Feel free to contact me directly so you can have a deeper look into the source code. [email protected]

nesrual avatar Feb 16 '24 16:02 nesrual

One more clarifying question: when a node returns an error response, does it keep returning error responses after that? Is it "stuck" in that state, or does it go back to returning (mostly) correct data responses?

Also, was there any change to the system that made this start happening? (Eg gem upgrade, schema change?) Or did you just notice that it's been happening, but not sure when it started?

I've been investigating AlwaysVisible, but I just can't come up with anything that would create this irregular behavior -- no caching (that's the point). And besides, what would cause this to be hidden 🤔 I can only think of two reasons that would be true:

  • visible? has returned false -- but you said that there aren't any visibility implementations in your app. And besides, AlwaysVisible would skip those calls even if the method was defined.
  • The field really isn't defined. But obviously it is...
  • Ok, a third one: is the GraphQL Schema's internal list of fields getting messed up? Each type has a hash of fields (source), and if somehow that was modified during execution, maybe it would cause behavior like this. But how could it be ... I don't know of any API for removing entries from that Hash.

I'm at a loss for clues ... could you share the code of your BaseField and BaseObject classes? Maybe there's some clue in there. Feel free to email me ([email protected]) if you prefer.

rmosolgo avatar Feb 16 '24 18:02 rmosolgo

Hi

# frozen_string_literal: true

module Types
  class BaseObject < GraphQL::Schema::Object
    include GraphQL::Pro::PunditIntegration::ObjectIntegration
    pundit_role nil
    field_class Types::BaseField
  end
end
# frozen_string_literal: true

module Types
  class BaseField < GraphQL::Schema::Field
    # Add the Pundit integration:
    include GraphQL::Pro::PunditIntegration::FieldIntegration
    # By default, don't require a role at field-level:
    pundit_role nil
    argument_class Types::BaseArgument
  end
end

Please note that we are using GraphQL Pro.

nesrual avatar Feb 19 '24 08:02 nesrual

Thanks for sharing those. Unfortunately, I don't see any clues there at all 😖

As a matter of simplifying and ruling out some possibilities, could you deploy without AlwaysVisible and/or GraphQL::PersistedQueries? I think they're both performance improvements, but IIUC, the API should work with one or the other, or both, disabled for a short time.
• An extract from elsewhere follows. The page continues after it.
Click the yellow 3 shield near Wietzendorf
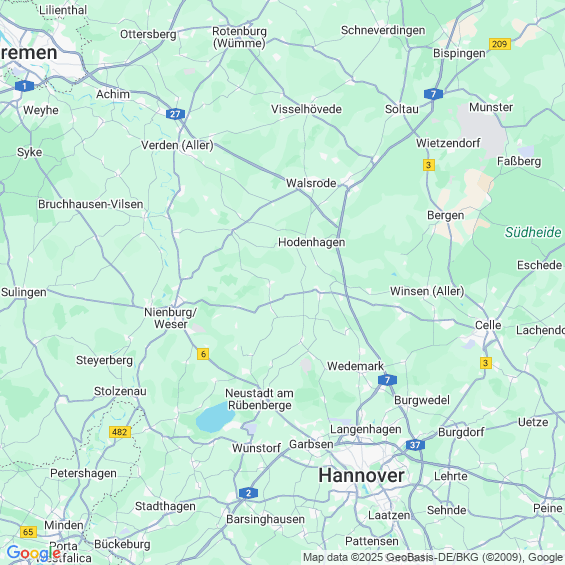Image resolution: width=565 pixels, height=565 pixels. pyautogui.click(x=429, y=165)
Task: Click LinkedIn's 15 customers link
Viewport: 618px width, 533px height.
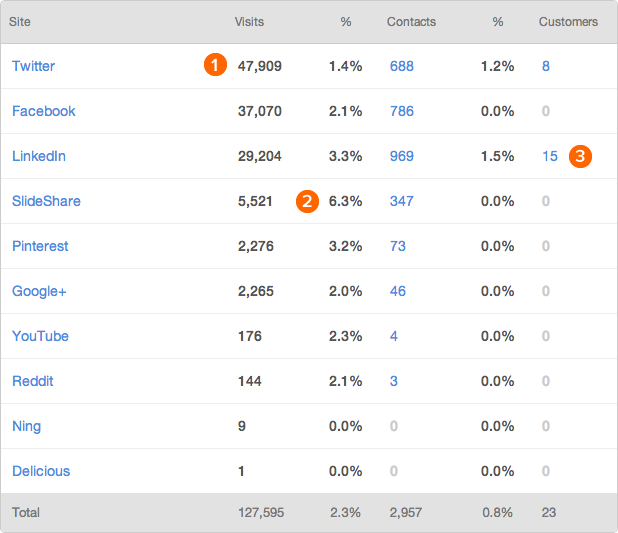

Would that be possible, even in a staging environment, if this error happens there?

Is it just this field that has this bug, or does it happen to other fields, too? If it's just this field, then I guess we should look for unique configurations that might affect just pitLogs. (Nothing in the code above gives me any clue ... maybe there's some global handling for things named "log"? Maybe some strange error somehow coming from GetPitData? But I don't even know how something from that runtime code could make a field disappear....) But, if it's happening to other fields too, then I guess we should look for something higher-level, that would affect all the fields.

This is a tough one 😖

rmosolgo avatar Feb 19 '24 17:02 rmosolgo

Update: I have run tons of tests via RSpec shooting off 100K requests to the endpoint without any issues. I have tested the application with production settings also and I couldn't replicate the issue. It makes me think that it might be an issue with the application server (Puma). So I have changed to Passenger for now and will see how that works compared to Puma. I literally can't figure out how the app and the GraphQL gem should suddenly change - so my main suspect is Puma and perhaps how threads are handled when spawned from the workers. I will let you know my findings.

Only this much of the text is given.